• Istruzioni del compito: Prosegui il testo sulla rivoluzione tecnologica e la precarizzazione, riprendendo subito dopo la sua ultima frase.

• Testo della pagina:

'''

Ciò che ieri era valido, ciò che ieri era autorevole, ciò che fino a ieri costituiva un’abitudine consolidata oggi non è più di alcun aiuto. Allo stesso tempo il modo con cui oggi si producono informazioni, comunicazione e simboli appare fantascienza se lo si paragona a ciò che era abituale 15 anni fa (epoca inimmaginabile senza telefonini e computer). O meglio. se facciamo lo sforzo di ricordarci il modo con cui la comunicazione interagiva con la nostra vita ci sembra di ricordare un’epoca lontana, quasi improbabile, ingestibile nei suoi aspetti più quotidiani.
Se è innegabile che in questi trent’anni si è compiuta una rivoluzione tecnologica, economica e culturale si sbaglierebbe nel credere che questa rivoluzione sia stata voluta progettata e gestita in modo coerente e determinato.
Al contrario. Le conseguenze, gli effetti che queste trasformazioni andranno a produrre sono tutt’altro che definiti e governati. Appare evidente da molteplici punti di vista: la rivoluzione tecnologica ha prodotto sicuramente nuove forme di profitto per il capitale ma contemporaneamente ha messo in moto e ha riattualizzato una critica ed un attacco al concetto di proprietà privata tutt’altro che governabile e contenibile.Contemporaneamente la globalizzazione nata come controffensiva del capitale con l’intento di intaccare la natura sociale dei sistemi di welfare nazionali ha prodotto un riposizionamento geopolitico delle forze in campo con un’avanzata di quelli che erano una volta gli stati del terzo mondo mettendo in crisi la supremazia culturale ed economica dell’occidente. Poi, la precarizzazione: figlia e frutto delle due rivoluzioni precedenti ha distrutto la civiltà fordista, ovvero quell’equilibrio socio-economico fra capitale e lavoro che aveva prodotto un periodo senza precedenti di progresso e che oggi viene visto quasi con nostalgia da molte forze politiche, non solo di sinistra. E se oggi la precarizzazione intacca drammaticamente i diritti e le retribuzioni delle classi più svantaggiate, è vero anche che la rottura dell’equilibrio socialdemocratico dominante per 50 anni consente alle stesse classi subalterne di liberarsi dall’accondiscendenza acritica verso i miasmi della cultura borghese. In primis, il culto del lavoro..

'''

• Dati grezzi:
'''

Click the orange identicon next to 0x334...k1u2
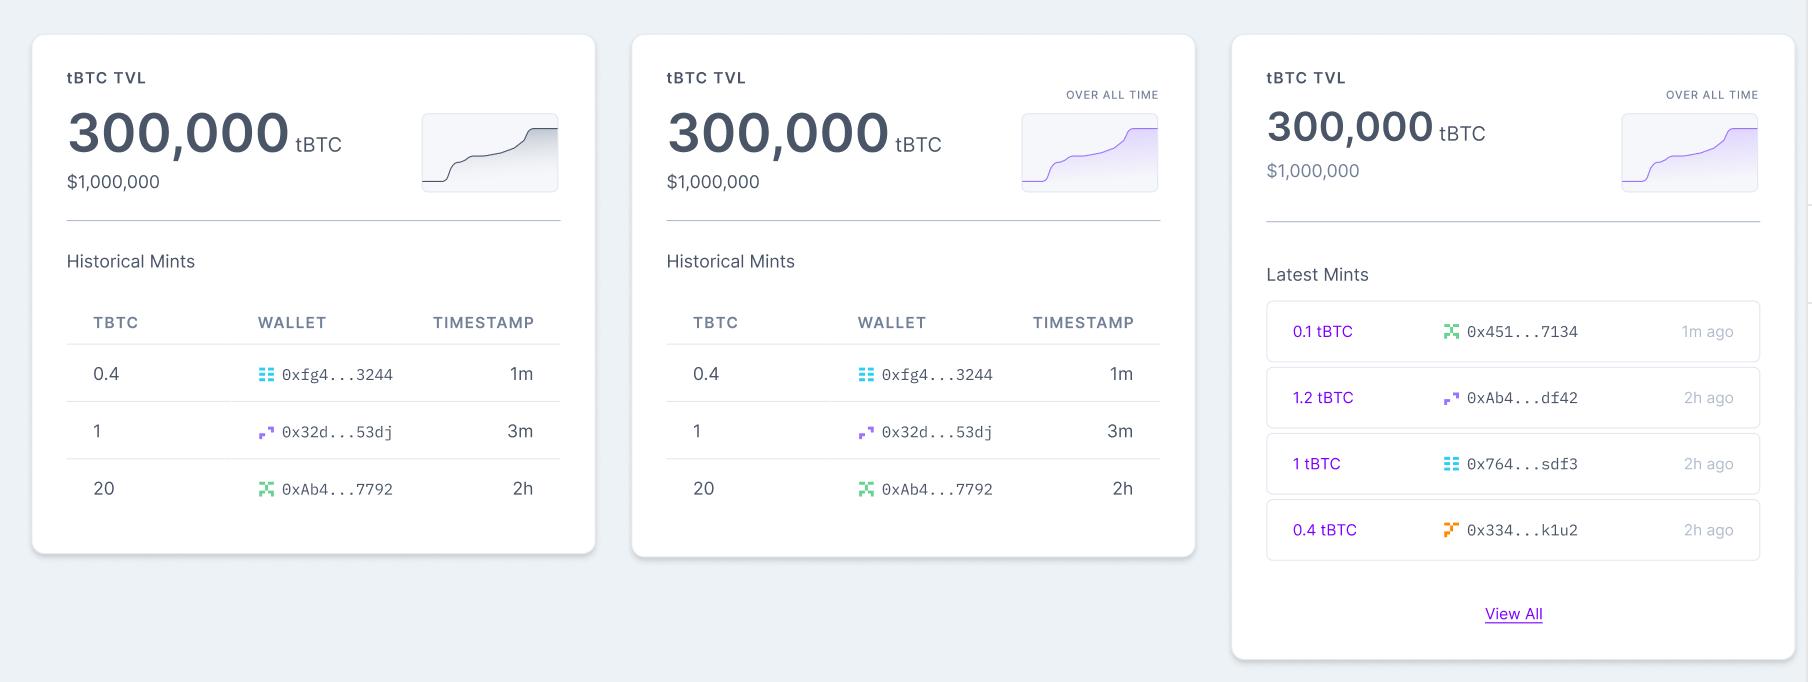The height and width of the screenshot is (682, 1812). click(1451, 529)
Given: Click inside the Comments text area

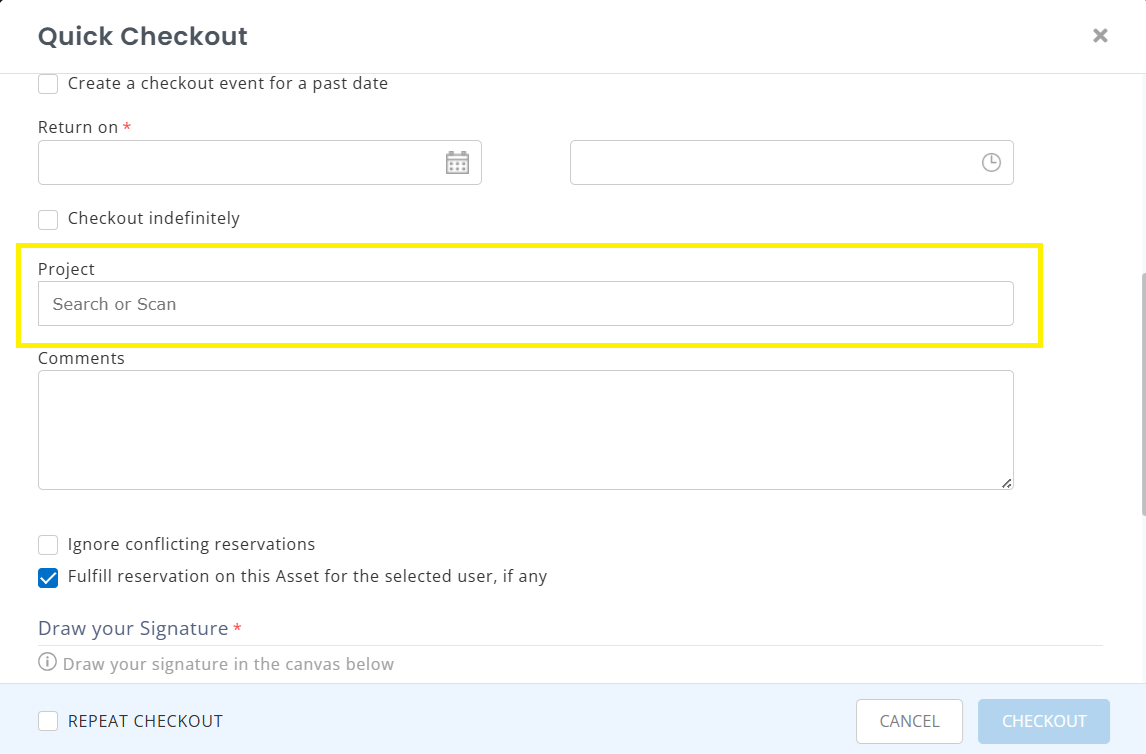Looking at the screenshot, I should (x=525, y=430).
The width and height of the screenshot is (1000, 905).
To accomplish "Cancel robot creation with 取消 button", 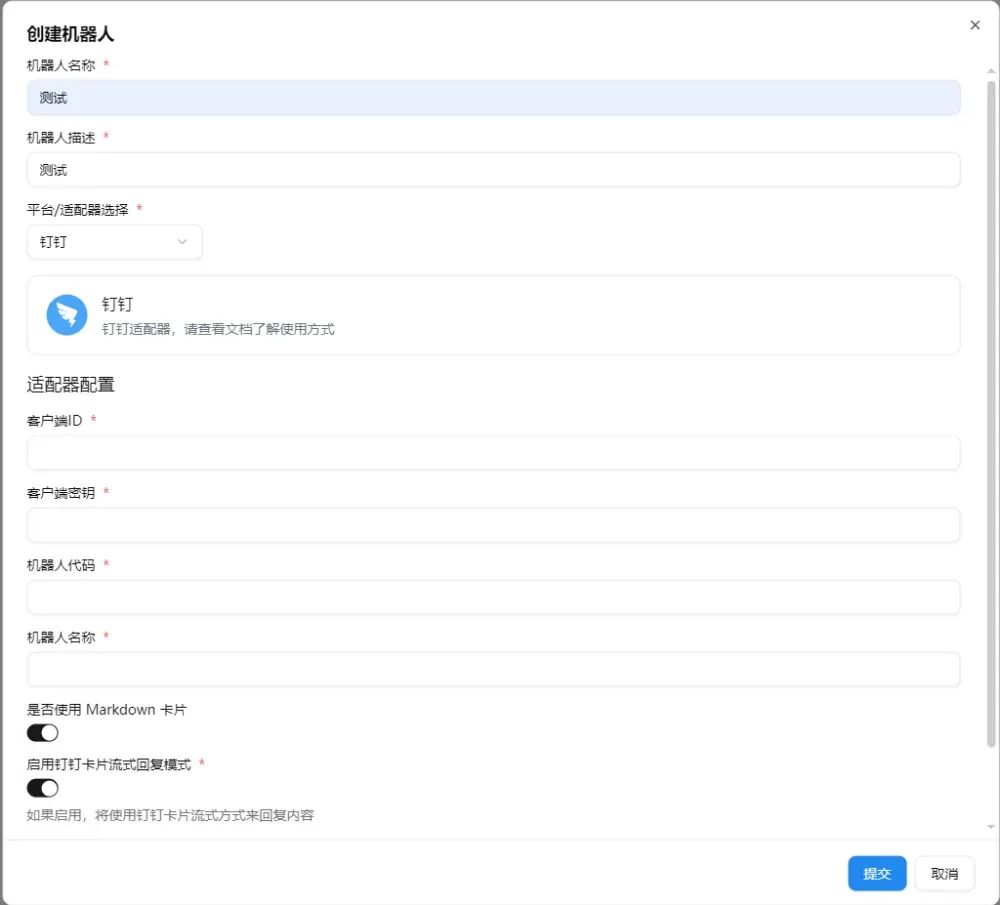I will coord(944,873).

'''
'''

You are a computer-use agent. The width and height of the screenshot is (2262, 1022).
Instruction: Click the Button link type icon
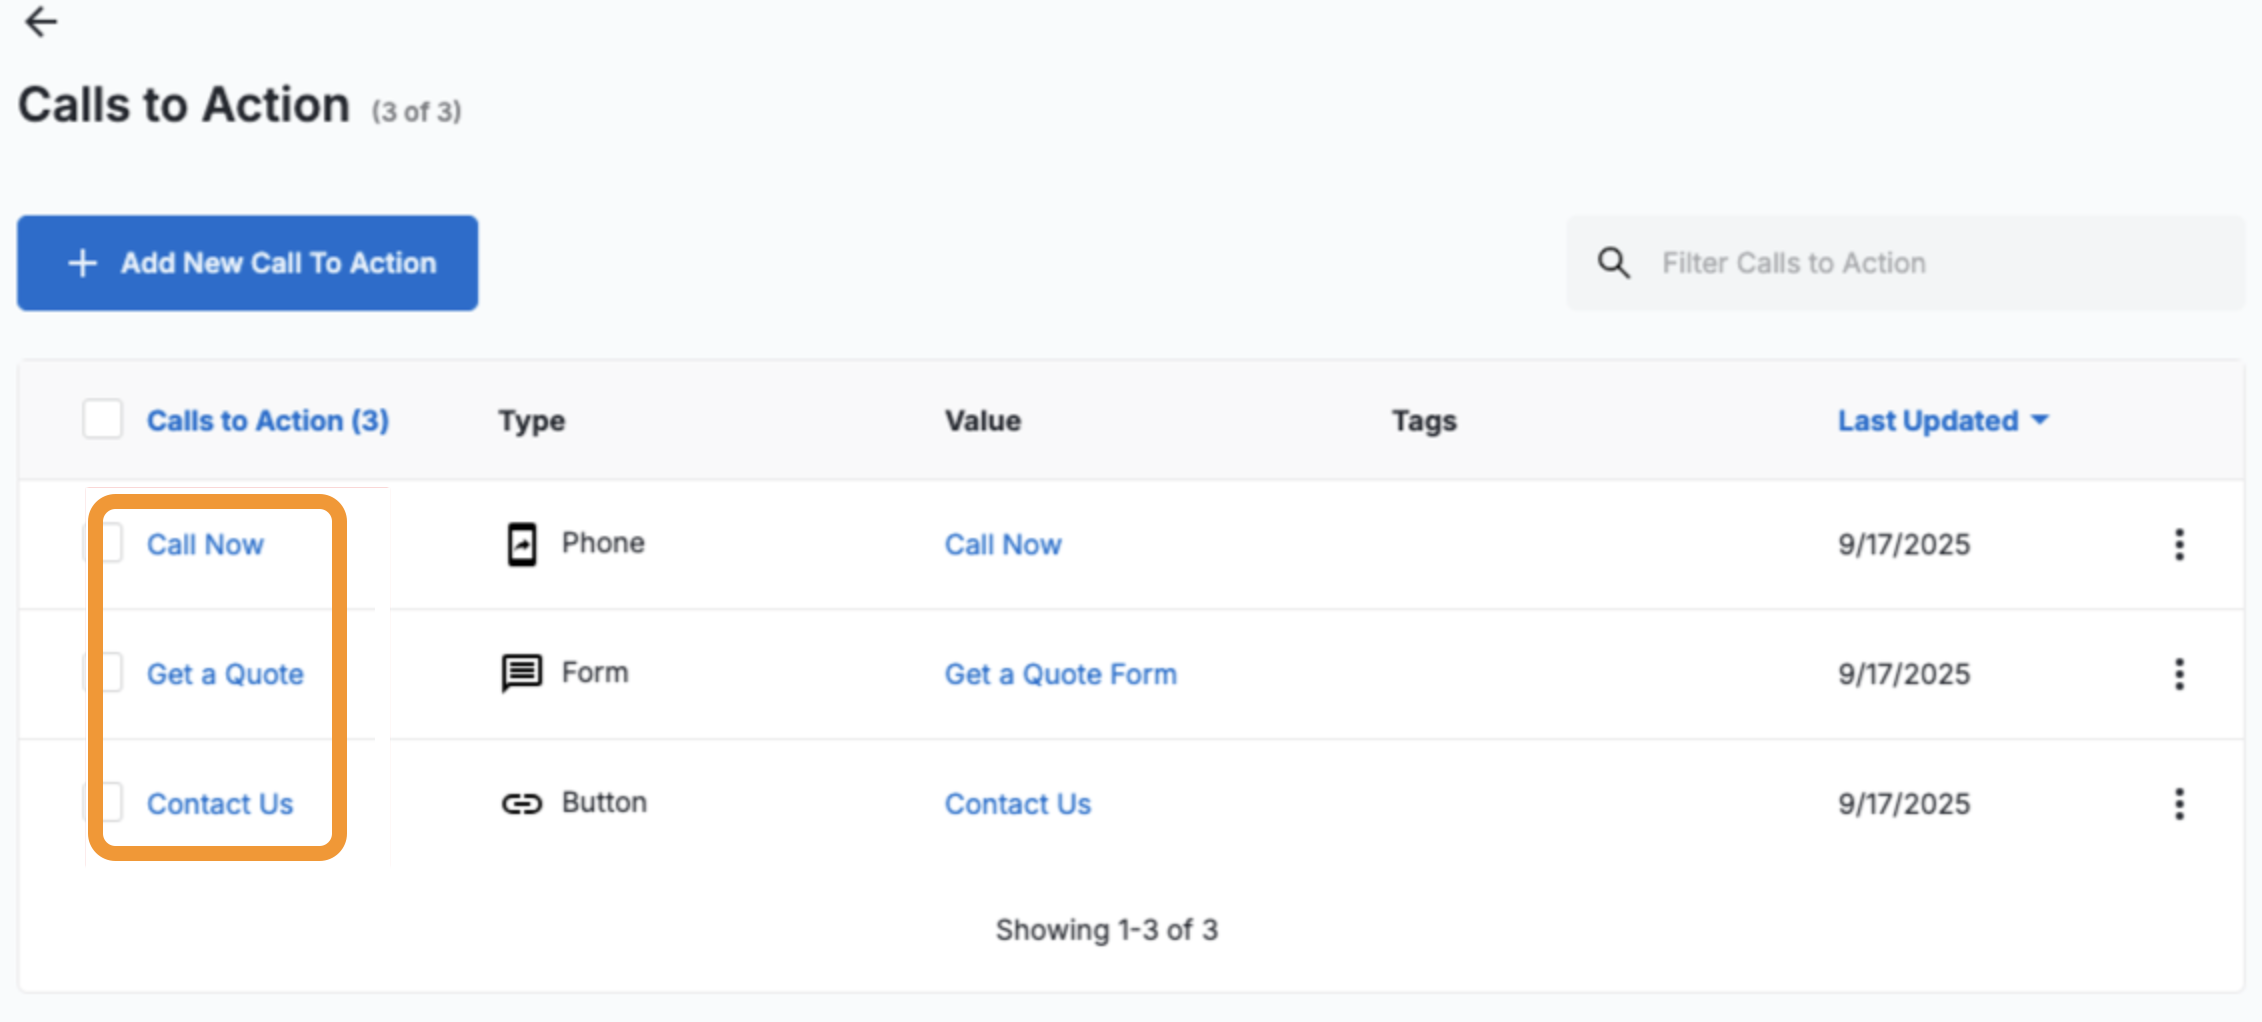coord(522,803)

'''

• Risultato del compito:
Ebbene. Se si prende atto di questa rivoluzione, se ci si rende conto che questa è il frutto incontrollato e non più gestito di scelte e di trasformazioni che hanno avuto luogo negli ultimi decenni. Se si considera tutto questo processo come una destrutturazione delle consuetudini, delle regole, delle prassi che hanno governato un certo modo di intendere la civiltà e il suo orizzonte, allora dobbiamo chiederci dove risiedono i nuovi saperi e le nuove conoscenze che ci permettono di surfare in questa processione rivoluzionaria, attraverso questo surriscaldamento globale non solo climatico e anche sociale.
Ebbene noi crediamo che queste conoscenze non alberghino più nelle istituzioni conclamate (università, sindacati, partiti, parlamenti) bensì nell’esperienza di chi ha provato a destreggiarsi nel caos rivoluzionario di questi tempi. E’ per questo che crediamo di poter dire senza essere arroganti di avere accumulato un insieme di informazioni e conoscenze, non sufficiente per essere esaustivo, ma sufficiente per fungere da primo aggregatore nella costituzione di saperi e di conoscenze differenti, capaci di indicare un altro orizzonte di civiltà capace di muovere passioni e partecipazione.
Per questo lanciamo una serie di appuntamenti di confronto e di dibattito, non seminariali ma informativi e auto-formativi, orizzontali e condivisi, aperti e liberi su tre tematiche che consideriamo fondamentali reddito, expo e cooperazione (p2p).
Introduzione al reddito garantito | lun 29.04, h19
Introduzione a Expo 2015 | ven 03.05, h19
Primo di tre incontri di formazione sull’esposizione universale di Milano:
*storia e in/attualità del mega-evento
*peculiarità e criticità di Expo 2015
*il caso studio della “via d’acqua”
dom 05.05 h14
la seconda tappa del nostro percorso abdica la dimensione seminariale per aprire un laboratorio con una prima esplorazione sul campo. Alle 14 di domenica appuntamento ciclomunito sul ponte della Darsena per andare alla scoperta del progetto “via d’acqua”
A seguire incontro aperto al Bosco in Città alle h16.30 e serata #criticalmass al Piano Terra.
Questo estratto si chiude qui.